Last March, Encyclopedia Britannica announced the final publication of its print edition. After 244 years, the 32-volume edition will abandon its shelf-swallowing format for a web presence exclusively. Unlike Wikipedia’s crowdsourced commons, Britannica’s gated community in the cloud will offer fact-freaks access for $70 a year, although some content will be free for all users.
So it’s with perverse pleasure that I recently staggered away from a library book sale with a 1972 edition of The Encyclopedia of Philosophy, after talking a staffer down from 50 to 25 bucks.
“That’s the thing about philosophy,” she said as I heaved the heavy volumes onto the counter. “It never goes out of date.” Absolutely. For example, the ancient Greek philosopher ARISTOTLE (Volume 1, Abbagno to Entropy) was flat wrong when he said the brain is a device for cooling blood. But it’s a cold, hard fact that he promoted this innovative notion in his essay “On Sleep and Sleeplessness.”
This magisterial set from Collier-Macmillan has been described online as “the highest achievement of 20th century philosophy,” and so far no one’s turned it into an app—4,300 pages, 1,500 contributors, one myopic reader.
So why would someone with over 2,000 books, dozens unread, want to weigh down his nonexistent shelf space with more obscure knowledge? Glad you asked. As a scribbler for the press, I may not find anything directly relevant to Rupert Murdoch’s misadventures in the entry, THE CORRESPONDENCE THEORY OF TRUTH, but the entries on DEMOCRACY and SOVEREIGNTY might prove useful for a future rant about Canada’s current prime monster.
There’s also such a thing as knowledge for knowledge’s sake, although that’s an increasingly quaint idea in the digital age, when people are using their iPhones and Android devices as back-up brains. (Who needs personal memory when you have Apple’s Siri to answer any question, from the status of the God particle to the location of your parcel?)
When it comes to philosophical digressions, whether it’s rambling in print or buttonholing dinner companions, I always can use some printed help. But don’t get me wrong. As a fully qualified nerd, I can recite “The Philosopher’s Drinking Song” by Monty Python from memory. It’s just that I’ve always considered my knowledge of western philosophy a bit spotty. I’m more likely to fill in the blanks with a tome and table lamp than I am with a tablet and power chord.

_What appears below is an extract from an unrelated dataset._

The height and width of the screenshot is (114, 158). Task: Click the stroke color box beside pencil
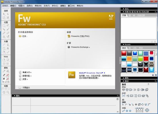tap(7, 75)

Plus, I can safely say the chances are precisely zero I will come across anything in these volumes about Simon Cowell or Snooki. You can’t get that kind of certainty from digital media.
The other night in bed I pored over a long entry on GNOSTICISM, a pre-Christian belief system. The article wasn’t written in a breezy, page-turning way, but I managed to learn some interesting things about the ancient world. This doesn’t mean I’ll be studying these spleen-squashing cinderblocks from end to end. That would be madness. This encyclopedia set is for quick dips, not marathon swims.
Alas, the irresistible force of my book collecting sometimes collides with the immovable object of my partner. She’s no slouch at higher reasoning herself. In so many words, she recently offered this gem of a syllogism:
1. All hoarders obsessively collect things, and some hoarders collect books. 2. Geoff obsessively collects books. 3. Therefore, Geoff is a hoarder.
I’m hoping The Encyclopedia of Philosophy will act as a microscope to magnify little holes in my partner’s logic into lunar-sized craters. Perhaps I’ll counter with the entry on EDDINGTON, ARTHUR STANLEY, a knighted British physicist who argued that the table he wrote upon was 99.99999 percent empty space, due to the vacuum-like structure of the atoms composing it. From that perspective, all material objects—books included—are whill o’ the whisps, hardly there at all. (It’s a risky line of defence, so a word of caution to any guy with a cluttered man-cave and a neat-freak partner: your excuse mileage may vary.)
Or I may go for a more practical defence: I’ve managed to eke out a published column from a cheaply acquired, out-of-print encyclopedia set that’s unavailable online, with used editions going for $158 upwards on Amazon.ca.
Fine print deadweight or steal of a deal? Really, it’s all about PERCEPTION (Volume 3: Logic to Psychologism).